**УСЛОВИЕ ЗАДАЧИ A:** Каким именем подписывал свои статьи молодой журналист из исходного текста?

**ИСХОДНЫЙ ТЕКСТ:**

####################

Молодой человѣкъ въ европейскомъ костюмѣ назвался товарищемъ редактора популярной газеты «Сури Срафиль» — (Ангелъ съ трубой). Другіе называли его самымъ острымъ изъ современныхъ журналистовъ Персіи. Молодой журналистъ недурно говорилъ по-французски. Онъ учился въ Тегеранѣ въ дипломатической школѣ и долженъ былъ стать аташе при посольствѣ, но вмѣсто этого вмѣшался въ революцію. Свои статьи онъ подписывалъ именемъ Даху — «Землекопъ». Редакторъ «Сури Срафиль» былъ схваченъ и повѣшенъ въ тюрьмѣ. За голову «Землекопа» шахъ назначилъ награду — 1,500 золотыхъ тумановъ. Не мудрено, что бѣдный «Землекопъ» поспѣшилъ убраться подальше изъ Персіи. «Землекопъ» разсказалъ мнѣ, что во время революціи политическая пресса въ Персіи достигла значительнаго развитія. До того времени одна персидская политическая газета издавалась въ Индіи въ Калькуттѣ. Ее перевозили моремъ. Она издается до сихъ поръ. Но во время революціи второе изданіе ея выходило ежедневно въ Тегеранѣ.
— Какія причины вызвали персидскую революцію? — спросилъ я «Землекопа».
— Деспотизмъ, — коротко отвѣтилъ «Землекопъ».

####################

**ДАННЫЕ УПРАЖНЕНИЯ:**
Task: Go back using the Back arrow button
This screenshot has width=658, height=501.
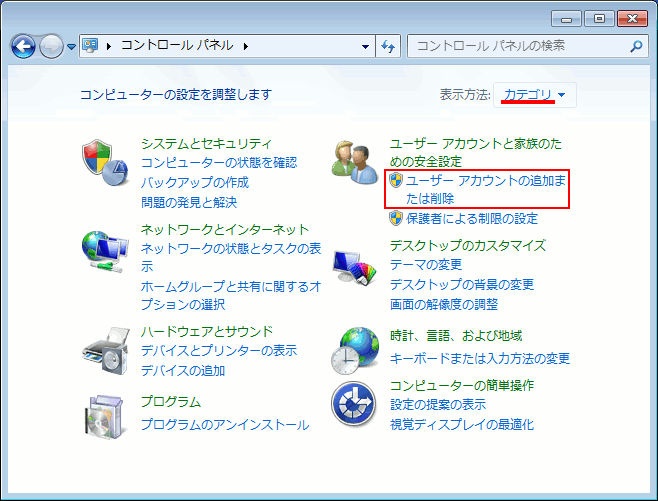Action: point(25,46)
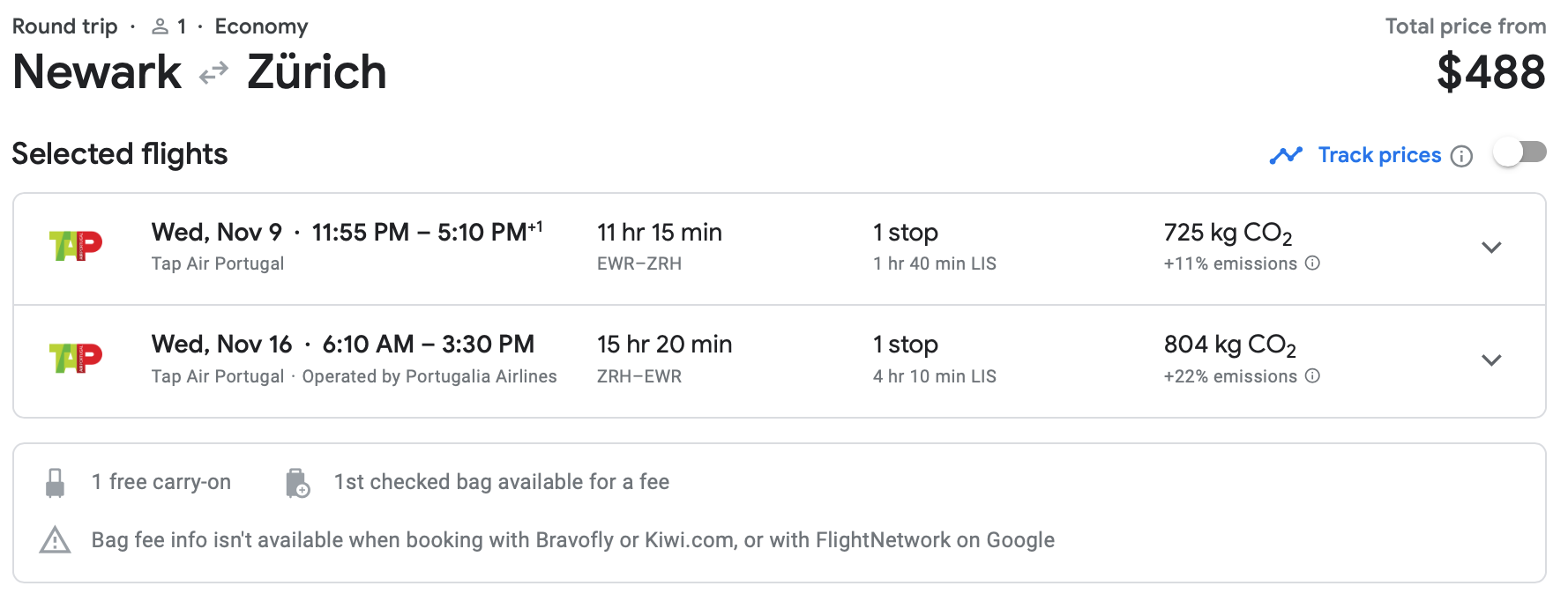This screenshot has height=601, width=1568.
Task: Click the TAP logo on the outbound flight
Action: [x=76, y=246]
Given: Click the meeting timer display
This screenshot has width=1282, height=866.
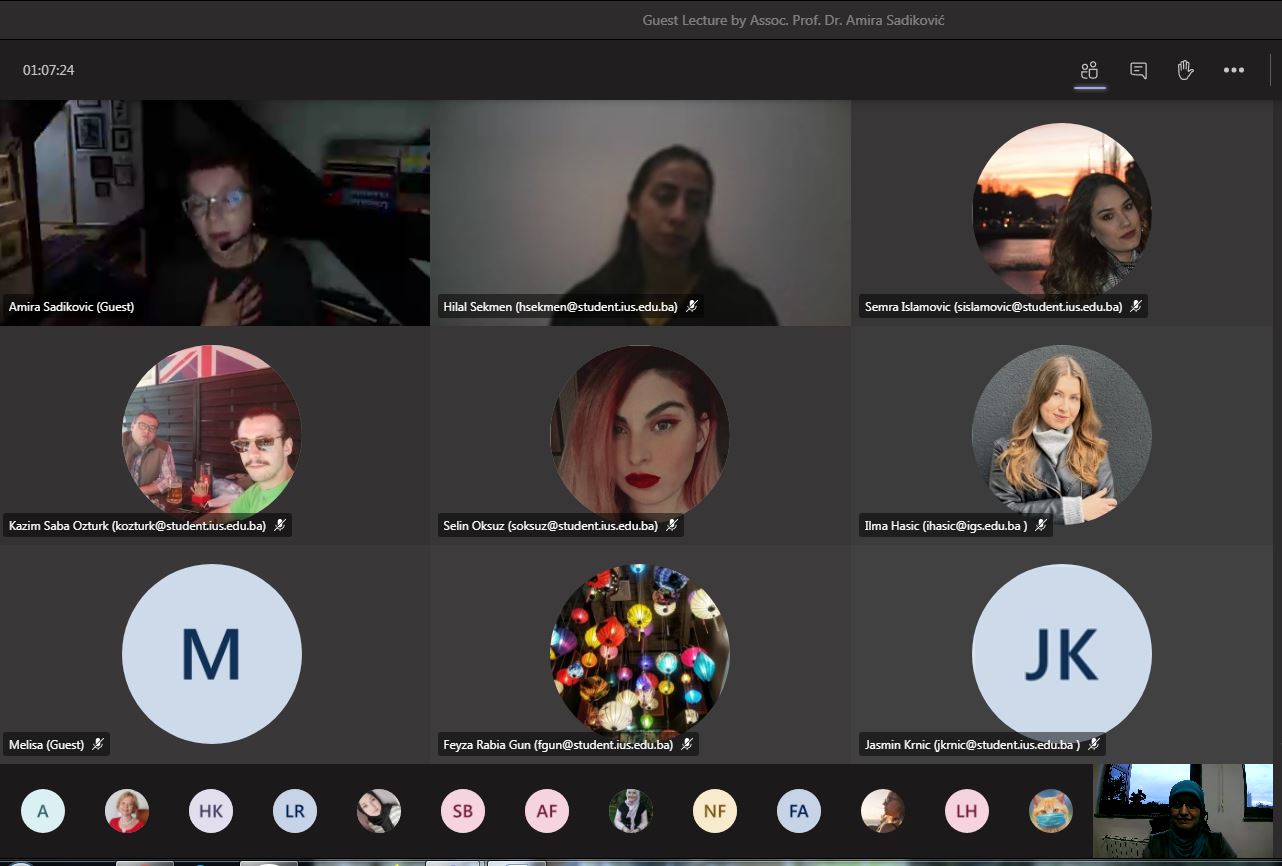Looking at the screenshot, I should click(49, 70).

####################

**УСЛОВИЕ ЗАДАЧИ B:** Оформите нумерованным списком строки данных, начиная с первой из них и заканчивая строкой с «Action: [x=76, y=246]» включительно. Пустые строки пропустите, а картинки в ответ не включайте.

**РЕЗУЛЬТАТ ВЫПОЛНЕНИЯ A:** Он подписывал свои статьи именем Даху, то есть «Землекоп».

**РЕЗУЛЬТАТ ВЫПОЛНЕНИЯ B:**
1. Task: Go back using the Back arrow button
2. This screenshot has width=658, height=501.
3. Action: point(25,46)
4. This screenshot has height=601, width=1568.
5. Task: Click the TAP logo on the outbound flight
6. Action: [x=76, y=246]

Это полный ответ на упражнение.